The Social Dilemma – a sobering documentary
There is a great deal of buzz around the Netflix documentary The Social Dilemma which features a number of former Pinterest, Facebook and Google developers who are, for the most part, credited for making the social networks what they are today. Featured developers have left their employers due to fears that what they created is ruining our culture, society and democracy. The documentary is in the top 10 of most watched shows, and provides strong, if heavy handed insights into the profit motives and damaging potential of addiction to social media. CinemaBlend
dis-rup-shun: The documentary is effective at raising awareness and is certainly thought-provoking. It does not, however, acknowledge that the advertising industry, since its inception, is about manipulation and reality twisting. It also fails to remind viewers that social media, just like any other addictive habit or substance, may not be so harmful if kept in balance. It does, however, illustrate the damage of total immersion and the particularly harmful effects on impressionable teens. The show rightly mentions that social networks need regulation but does not tie back to the fact that advertising (print and TV) has long been restricted, particularly limiting advertisement of tobacco and alcohol. The documentary does a good job of elevating awareness that social networks need some strong regulation — something our Congress has been slowly and steadily, but not conclusively, addressing.
Tesla, EVs and range anxiety
Only 2% of autos sold in 2019 were electric, though the majority — over 80%, were Teslas. Last year, over 143 new EVs were offered. The biggest objection to EVs, however, are lack of range and availability of prevalent and fast chargers. Partnerships with EVgo and ChargePoint to rollout electric charging stations across the countries, that are fast and universal, will help lower the objections by getting more EV makers to work together to support standard chargers. Tesla’s proprietary charging format — requiring the company to build its own charging infrastructure, is unlikely to be emulated. Developing infrastructure for an entirely new mode of transportation will take time, and a great deal of capital. CNBC
dis-rup-shun: The EV industry is in a critical place — most automakers have made significant sacrificial investments to become EV makers — convinced that a fossil fuel future is very limited. Convincing consumers that EVs are ready for prime time will take another five to ten years, and to do so, creating nationwide webs of charging stations is mandatory. In the meantime, consumers can take a transitional approach — using EVs for intra-city activities and having a fossil burner for road trips.
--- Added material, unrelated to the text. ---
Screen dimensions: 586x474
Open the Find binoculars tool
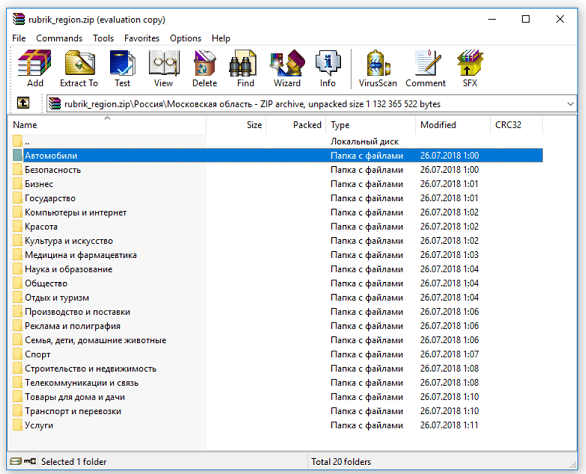(246, 68)
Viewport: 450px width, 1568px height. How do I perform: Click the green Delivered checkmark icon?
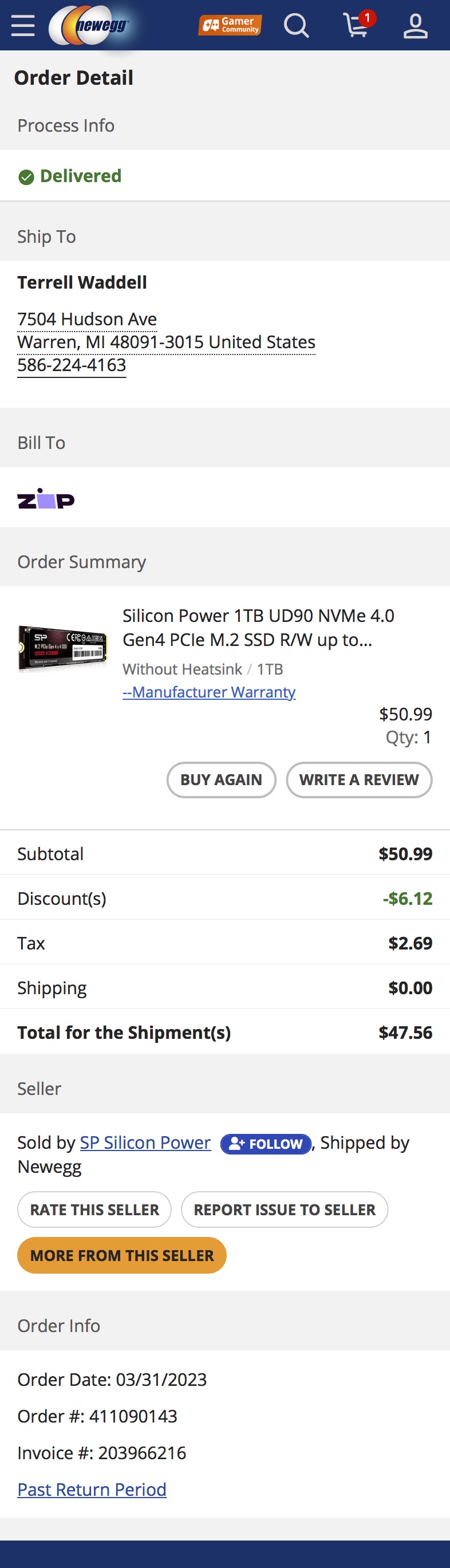pyautogui.click(x=26, y=177)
How epic is Epic’s battle with Apple?
Epic’s fight over Apple’s tight control of its own App Store (and Google for its store) is so much more than a fight over the percentage of the sale paid to the app store. The battle is really about anti-competitive practices and the applicability of anti trust laws to Big Tech. CNET
dis-rup-shun: This battle will likely be a watershed event of our generation, as Epic has become a catalyst in an overdue assessment of where to draw the line with Big Tech. If Apple and Google win the skirmish, then the pressure on legislators to determine what defines anti-competitive practices will simply grow stronger, and the job of forming new legislation will only grow bigger. If Epic and the Coalition for App Fairness prevail, the future of the app business and the grip that Apple and Google have on their device ecosystems will be loosened. This event will also impact Amazon and their Kindle ecosystem, and may go as far as impacting Amazon’s increasing grip on the majority of online shopping with its Amazon Basics line. Regardless of the outcome, we can expect more experiences and marketplaces to return to native web apps — enabling mobile users to go to optimized websites, via the phone browser, for near app experiences that are not apps downloaded from app stores. While performance and ease of use will be less, consumers will quickly grow accustomed to native web applications that offer better prices, or easier access to the things they will not go without.
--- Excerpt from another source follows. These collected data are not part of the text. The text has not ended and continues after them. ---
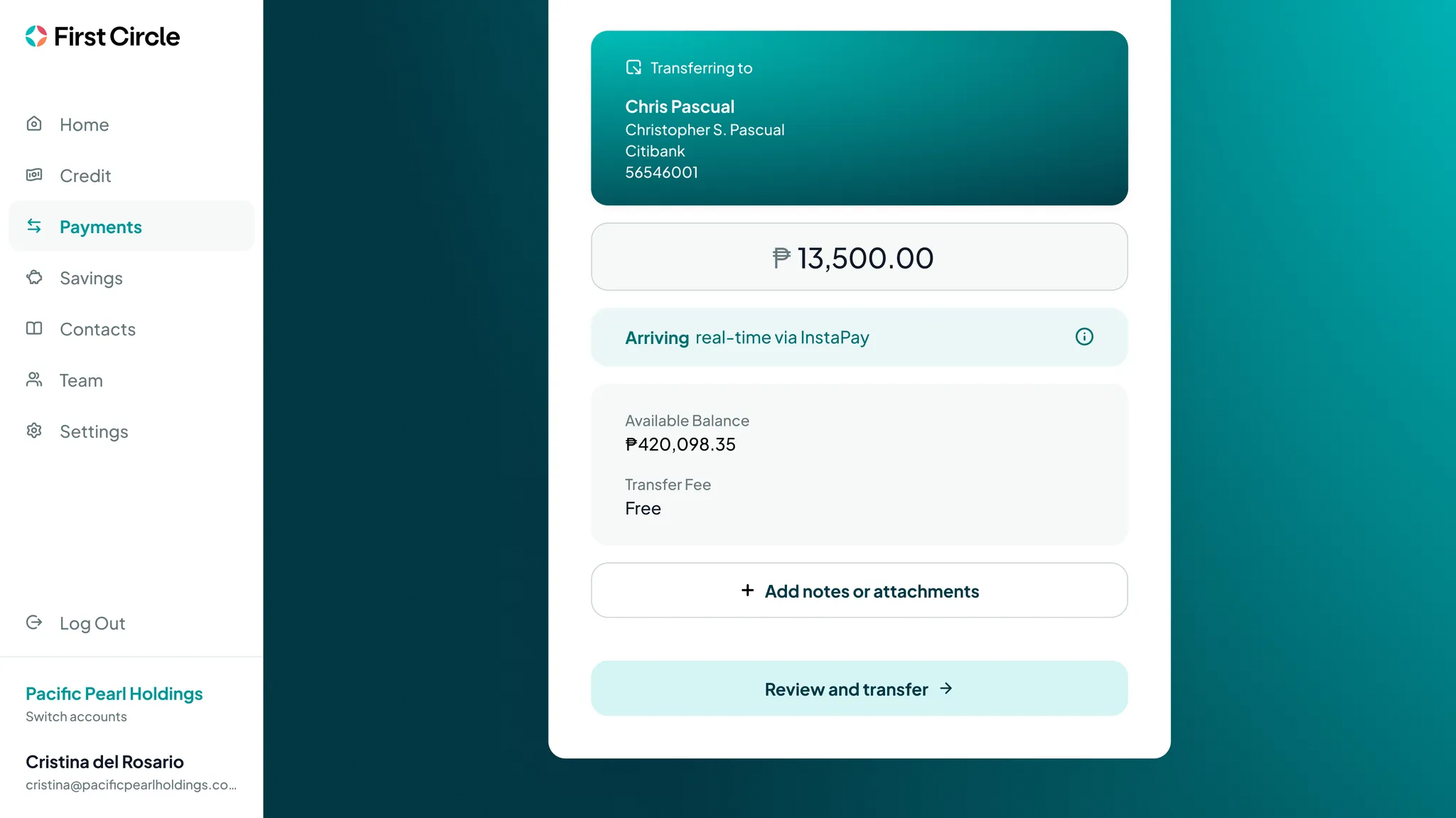Show InstaPay arrival info icon
1456x818 pixels.
1084,337
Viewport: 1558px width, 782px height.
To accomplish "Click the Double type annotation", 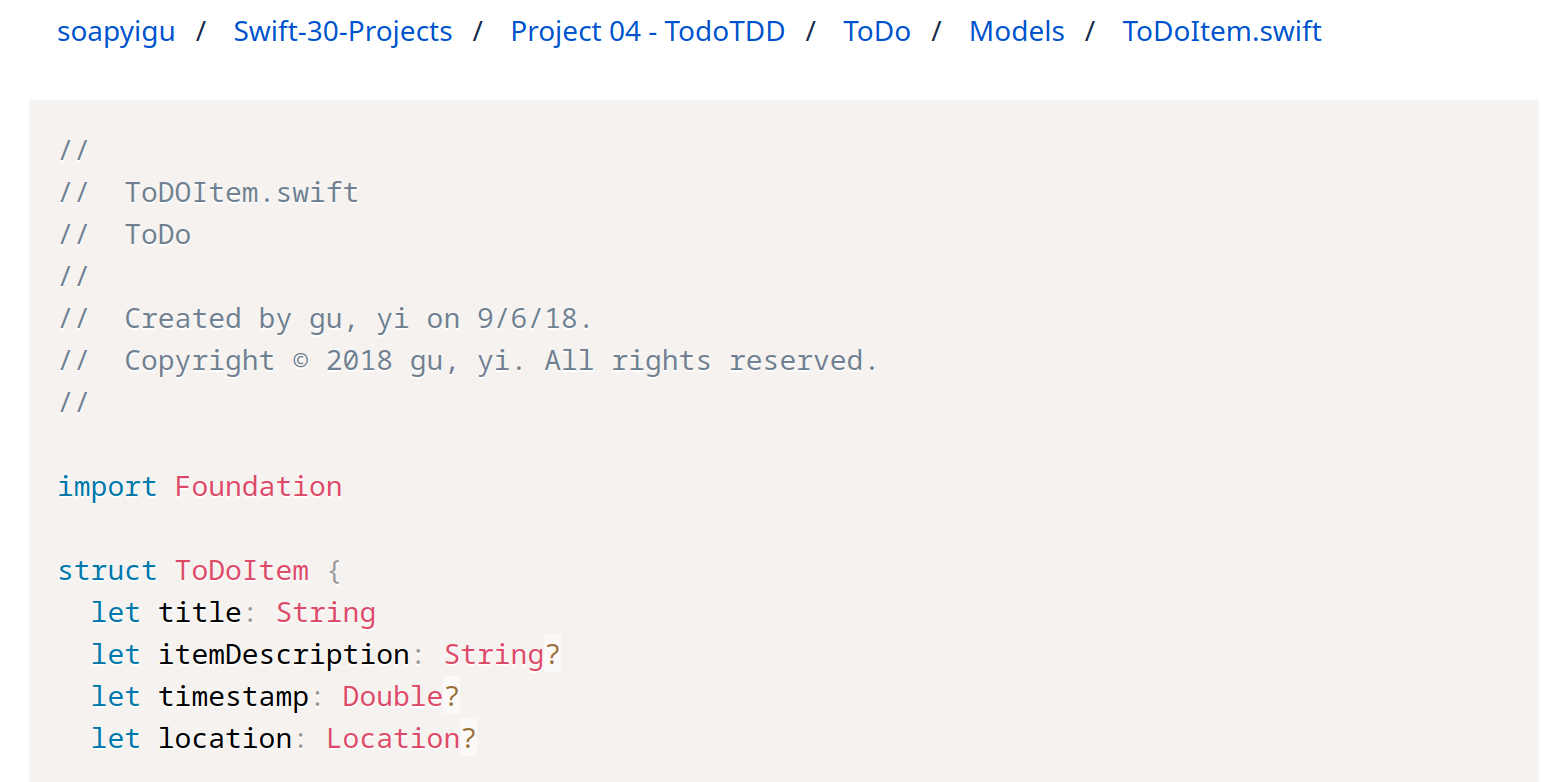I will tap(392, 697).
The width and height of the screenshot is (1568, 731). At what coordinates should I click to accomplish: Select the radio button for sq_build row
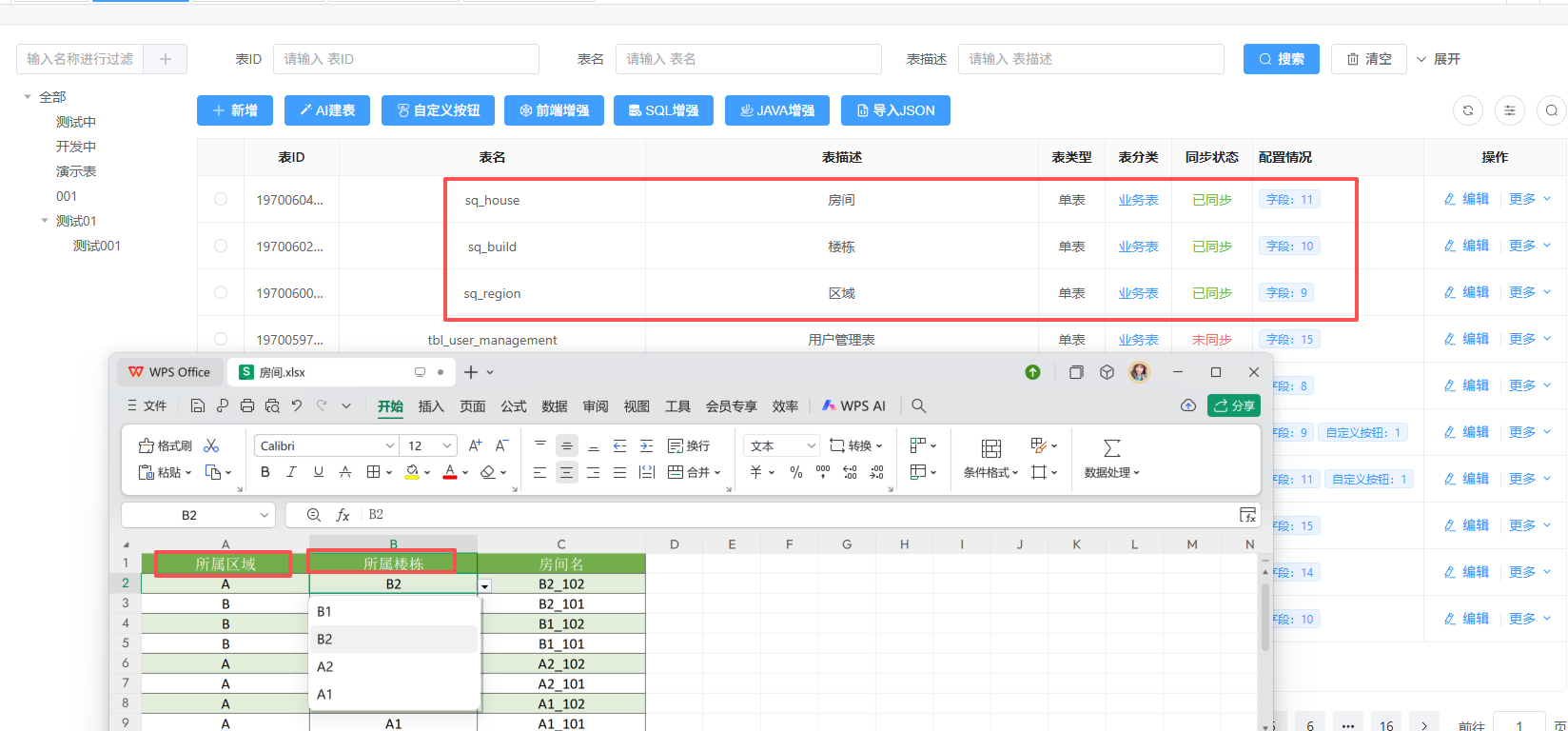click(221, 246)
Alexa gets more conversational and asks you questions
One can say to Alexa, “Alexa, join our conversation,” and the device will then be “at liberty” to ask clarifying questions about what is your favorite temperature, what you mean by “play music” or the size of the pizza you ordered. These “learnings” will be account specific and as a result of users authorizing this level of involvement but can make the device more useful as it seeks to assist its owners. TechCrunch
dis-rup-shun: Machine learning, or AI, as it is often called, can simply be described as the process of collecting more data to improve the outcomes or interpretation of a command. Computers are still not intelligent, but are able to more accurately calculate a positive result if they have more data to use to reduce the variability of factors in an algorithm. If you choose to assist your assistant, outcomes will be better and if you have already decided to open your home to a smart speaker, a smartphone, or most browsers, you have already entered into a relationship with advertisers which seems, for the most part, to offer you valued conveniences in exchange for personal information. (See first article).